One possible solution is to ask for a full body shot, and txt2img for a good pose and composition only, no matter the face. Then img2img the result, using the ADetailer extension for Automatic1111 (0.75 denoise, with ControlNet inpaint enabled) to fix the face. You can also use ADetailer in txt2img mode, but that wastes compute (and wall time) on fixing the face in the large majority of gens that do not have the perfect composition and/or outfit.
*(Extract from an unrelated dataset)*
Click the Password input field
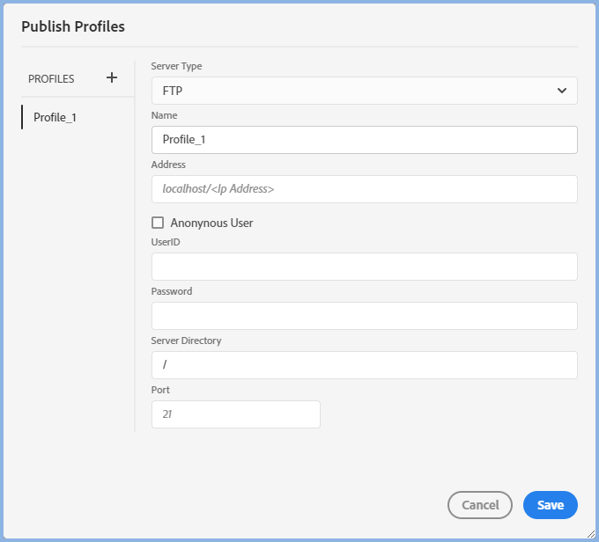 tap(364, 316)
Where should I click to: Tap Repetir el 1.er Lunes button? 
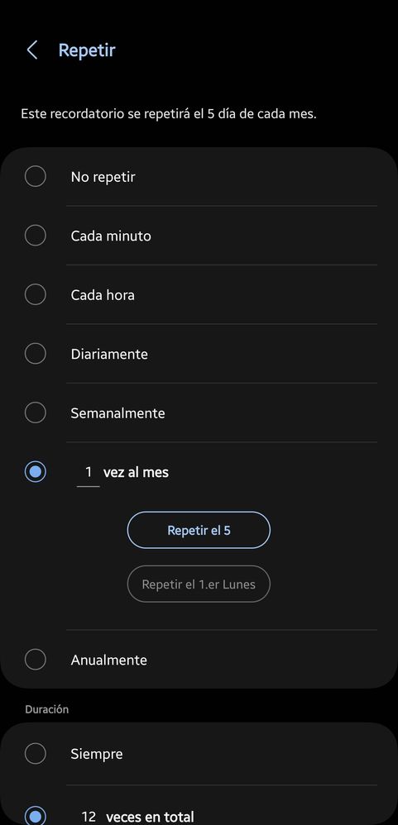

Finally, you may want to upscale, to have enough pixels available to align and crop a good-looking result. Beside latent upscaling with ControlNet Tile [1] [2] [3], you could try especially the Remacri or AnimeSharp GANs (in the Extras tab of Automatic1111). Many AI upscalers can be downloaded at OpenModelDB.

ADetailer notes

  • Some versions of ADetailer may fail to render anything into the final output image if the main denoise is set to 0, no matter the ADetailer denoise setting.
    • To work around this, use a small value for the main denoise (0.05) to force it to render, without changing the rest of the image too much.
  • When inpainting, the inpaint mask must cover the whole area that contains the features to be detected. Otherwise ADetailer will start to process correctly, but since the inpaint mask doesn't cover the area to be edited, it can't write there in the final output image.
    • This makes sense in hindsight: when inpainting, the area to be edited must be masked. It doesn't matter how the inpainted image data is produced.

Acknowledgements

This software incorporates the THA3 AI-based anime posing engine developed by Pramook Khungurn. The THA3 code is used under the MIT license, and the THA3 AI models are used under the Creative Commons Attribution 4.0 International license. The THA3 example character is used under the Creative Commons Attribution-NonCommercial 4.0 International license. The trained models are currently mirrored on HuggingFace.

In this software, the manual poser app has been mostly rewritten, and the live mode (the animation driver) is original to talkinghead (although initially inspired by the IFacialMocap demo).